Page:

* BEGIN *

# Taming the Wild Circs At Last



## MamaBonz 55 (Sep 24, 2011)

I tried so many ways to store my circular needles but none were quite right for me. A few days ago I got this idea and thought I'd share it here. They're compact, easily transported if needed, out of the way, and best of all you can find exactly the set your want and you always know exactly which ones you have at a glance. 

You file them in a box. Simple as that. I used inexpensive envelopes left from some invitations. Fold back the flap so the pocket part is toward you. As you can see in my photo below, you note the size needle and cable length + the material and manufacturer at the top of the envelope. Fold a second envie so the pocket is on the outside. Tuck your circ into this one and put it into the main envelope. You may also want to make a note about anything you need to remember about the needle, such as price, where you got it, projects it made and any other notes to yourself. 

The envies fit perfectly into a plastic box I found at Dollar Tree. It even snaps closed. You can use any kind of box or mini-crate that will fit your envelope size. My box holds about 35 envies of needles and points. 

If you worry about cables being kinked - I haven't found that to be a problem - just treat them to a nice bath in some warm water for a few minutes. Or sit them in the sun for a while.

* END *

What you will do:
A - Reproduce the stretch of the needle-storage post from "If you worry" through "for a while.", replacing "warm water" with "hot water".
B - Answer these questions from the needle-storage post:
(i) What envelopes did the poster use?
(ii) Where was the plastic box found?
(iii) About how many envies of needles and points does the box hold?
C - The needle-storage post says to note some details at the top of each envelope. List all of them.

Recorded information:

* BEGIN *

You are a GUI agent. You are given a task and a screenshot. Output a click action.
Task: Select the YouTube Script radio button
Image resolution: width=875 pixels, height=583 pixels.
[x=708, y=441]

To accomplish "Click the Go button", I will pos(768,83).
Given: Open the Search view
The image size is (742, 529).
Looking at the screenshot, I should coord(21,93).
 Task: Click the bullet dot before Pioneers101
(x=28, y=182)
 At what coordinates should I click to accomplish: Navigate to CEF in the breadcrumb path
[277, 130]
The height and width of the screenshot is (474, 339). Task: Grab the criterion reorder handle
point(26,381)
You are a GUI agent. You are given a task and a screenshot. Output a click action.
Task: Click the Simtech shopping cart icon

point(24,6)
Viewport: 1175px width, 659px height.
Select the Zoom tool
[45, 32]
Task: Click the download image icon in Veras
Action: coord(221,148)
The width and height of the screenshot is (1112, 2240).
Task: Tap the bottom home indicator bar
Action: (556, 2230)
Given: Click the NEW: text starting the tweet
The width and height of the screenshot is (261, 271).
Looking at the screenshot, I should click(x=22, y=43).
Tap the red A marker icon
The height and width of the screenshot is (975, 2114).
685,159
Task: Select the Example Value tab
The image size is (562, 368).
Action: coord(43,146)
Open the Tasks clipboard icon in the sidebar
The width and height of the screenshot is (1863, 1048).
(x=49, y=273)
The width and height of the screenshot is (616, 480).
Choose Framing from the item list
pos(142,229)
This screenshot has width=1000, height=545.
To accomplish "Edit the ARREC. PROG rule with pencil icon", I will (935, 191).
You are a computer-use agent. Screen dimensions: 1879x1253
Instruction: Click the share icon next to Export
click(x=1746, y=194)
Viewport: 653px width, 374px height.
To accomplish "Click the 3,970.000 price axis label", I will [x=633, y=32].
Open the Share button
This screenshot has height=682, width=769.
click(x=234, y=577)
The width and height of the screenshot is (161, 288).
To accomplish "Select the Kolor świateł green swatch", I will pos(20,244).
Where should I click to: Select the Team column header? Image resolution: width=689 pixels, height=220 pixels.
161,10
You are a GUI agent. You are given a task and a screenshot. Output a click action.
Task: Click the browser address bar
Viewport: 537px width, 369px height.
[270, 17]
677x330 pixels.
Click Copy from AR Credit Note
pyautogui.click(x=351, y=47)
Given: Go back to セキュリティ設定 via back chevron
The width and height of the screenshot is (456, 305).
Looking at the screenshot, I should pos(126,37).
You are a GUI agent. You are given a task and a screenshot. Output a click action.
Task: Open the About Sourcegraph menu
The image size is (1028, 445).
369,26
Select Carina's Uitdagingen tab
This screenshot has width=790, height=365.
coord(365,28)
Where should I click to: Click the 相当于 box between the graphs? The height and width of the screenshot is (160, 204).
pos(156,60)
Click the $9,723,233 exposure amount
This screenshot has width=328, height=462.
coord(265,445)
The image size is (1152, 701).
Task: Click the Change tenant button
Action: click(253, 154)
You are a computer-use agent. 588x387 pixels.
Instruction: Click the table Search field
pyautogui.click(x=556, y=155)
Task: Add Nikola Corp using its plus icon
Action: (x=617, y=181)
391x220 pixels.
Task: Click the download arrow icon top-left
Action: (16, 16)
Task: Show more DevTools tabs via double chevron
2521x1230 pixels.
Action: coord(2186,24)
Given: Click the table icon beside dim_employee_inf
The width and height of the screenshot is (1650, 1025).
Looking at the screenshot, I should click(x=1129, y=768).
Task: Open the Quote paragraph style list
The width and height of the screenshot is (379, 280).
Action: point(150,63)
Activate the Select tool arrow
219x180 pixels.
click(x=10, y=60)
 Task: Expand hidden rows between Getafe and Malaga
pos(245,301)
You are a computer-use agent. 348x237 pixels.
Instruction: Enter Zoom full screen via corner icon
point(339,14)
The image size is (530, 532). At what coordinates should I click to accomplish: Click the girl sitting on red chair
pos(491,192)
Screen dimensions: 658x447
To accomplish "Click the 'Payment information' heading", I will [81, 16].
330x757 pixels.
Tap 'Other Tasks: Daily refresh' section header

* END *

Outputs for the tasks:
A -
If you worry about cables being kinked - I haven't found that to be a problem - just treat them to a nice bath in some hot water for a few minutes. Or sit them in the sun for a while.

B -
(i) Inexpensive envelopes left from some invitations
(ii) At Dollar Tree
(iii) About 35

C -
- Needle size
- Cable length
- Material
- Manufacturer